It must be about fifteen years ago that I read an article in National Geographic on Japanese aesthetic.  Just now  I found a reference to it online:  “Shibui: A Messenger of Peace in Nature, Humanity and Diplomacy” by Carol Miller.

Does not the sight of a single leaf, seen through a fence, capture your     breath? In this split second of perception and veneration, motion ceases and mindfulness increases. This moment awakens one to enlightenment and wisdom. This moment is shibui.

I don’t remember the text in that National Geo article but the image of that leaf sticking through a fence has stayed with me.  When I saw the image I didn’t have to be instructed about this “other culture’s “ sensibility. I was already acquainted with the term shibui. But this magazine picture triggered  a moment of recognition.  This was my sensibility and there was a word for it.

Writers like to say, they don’t know what they’re thinking until they write it.  Painters also don’t know what they feel until they have painted it.  Art making is not about premeditation but about recognition and discovery.

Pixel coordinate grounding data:
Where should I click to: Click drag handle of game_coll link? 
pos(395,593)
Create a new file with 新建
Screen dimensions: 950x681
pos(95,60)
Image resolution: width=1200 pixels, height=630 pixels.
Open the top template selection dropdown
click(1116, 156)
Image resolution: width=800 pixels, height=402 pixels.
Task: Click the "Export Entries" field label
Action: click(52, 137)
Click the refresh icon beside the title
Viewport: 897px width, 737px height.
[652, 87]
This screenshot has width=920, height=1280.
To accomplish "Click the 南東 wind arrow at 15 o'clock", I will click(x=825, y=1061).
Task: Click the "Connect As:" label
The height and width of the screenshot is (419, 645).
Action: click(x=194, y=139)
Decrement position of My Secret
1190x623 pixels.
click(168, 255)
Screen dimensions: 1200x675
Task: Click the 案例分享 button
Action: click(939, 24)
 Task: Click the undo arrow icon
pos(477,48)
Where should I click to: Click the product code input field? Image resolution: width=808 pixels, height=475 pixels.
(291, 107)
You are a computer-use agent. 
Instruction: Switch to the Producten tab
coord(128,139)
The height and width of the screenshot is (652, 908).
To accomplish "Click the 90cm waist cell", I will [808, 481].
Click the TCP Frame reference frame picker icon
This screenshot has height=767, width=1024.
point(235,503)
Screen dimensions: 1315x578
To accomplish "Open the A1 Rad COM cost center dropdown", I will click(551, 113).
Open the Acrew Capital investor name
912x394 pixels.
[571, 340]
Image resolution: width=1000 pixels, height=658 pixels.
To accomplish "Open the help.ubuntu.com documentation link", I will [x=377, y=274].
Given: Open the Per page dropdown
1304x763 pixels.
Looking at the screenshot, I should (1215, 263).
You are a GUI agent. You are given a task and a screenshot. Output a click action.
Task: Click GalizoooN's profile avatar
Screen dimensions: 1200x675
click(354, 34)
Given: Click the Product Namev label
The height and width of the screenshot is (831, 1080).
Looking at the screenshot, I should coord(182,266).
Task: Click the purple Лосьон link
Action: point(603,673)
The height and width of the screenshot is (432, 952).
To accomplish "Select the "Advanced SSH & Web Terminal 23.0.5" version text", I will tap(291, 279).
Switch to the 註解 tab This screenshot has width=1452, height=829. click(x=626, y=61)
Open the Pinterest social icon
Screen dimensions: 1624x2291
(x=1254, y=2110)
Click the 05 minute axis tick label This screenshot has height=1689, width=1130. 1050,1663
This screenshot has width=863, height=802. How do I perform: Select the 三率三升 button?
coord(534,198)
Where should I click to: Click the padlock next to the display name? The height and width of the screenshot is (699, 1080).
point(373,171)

--- Check your understanding ---
A - Duplicate part of the passage on shibui word for word. Begin at the words "I don’t remember" and stop after "word for it.".
B - Go on with the passage on shibui and Japanese aesthetic from the point where it stops.

--- Answers for each item ---
A -
I don’t remember the text in that National Geo article but the image of that leaf sticking through a fence has stayed with me.  When I saw the image I didn’t have to be instructed about this “other culture’s “ sensibility. I was already acquainted with the term shibui. But this magazine picture triggered  a moment of recognition.  This was my sensibility and there was a word for it.

B -
About four years ago I built a fence and a little seating enclosure at my side door.  A narrow planter box became part of the structure.  I needed it, actually, to strengthen the whole arrangement, since my carpentry skills are rather feeble.  But I planned it in such a way that the full blast of the annuals would be towards the street, to be seen by the public, while on the private side where the benches are, the inpatients would be peaking through the fence.  That sight is for me.  As I go in and out and muck about my daily chores, there’s a moment of recognition.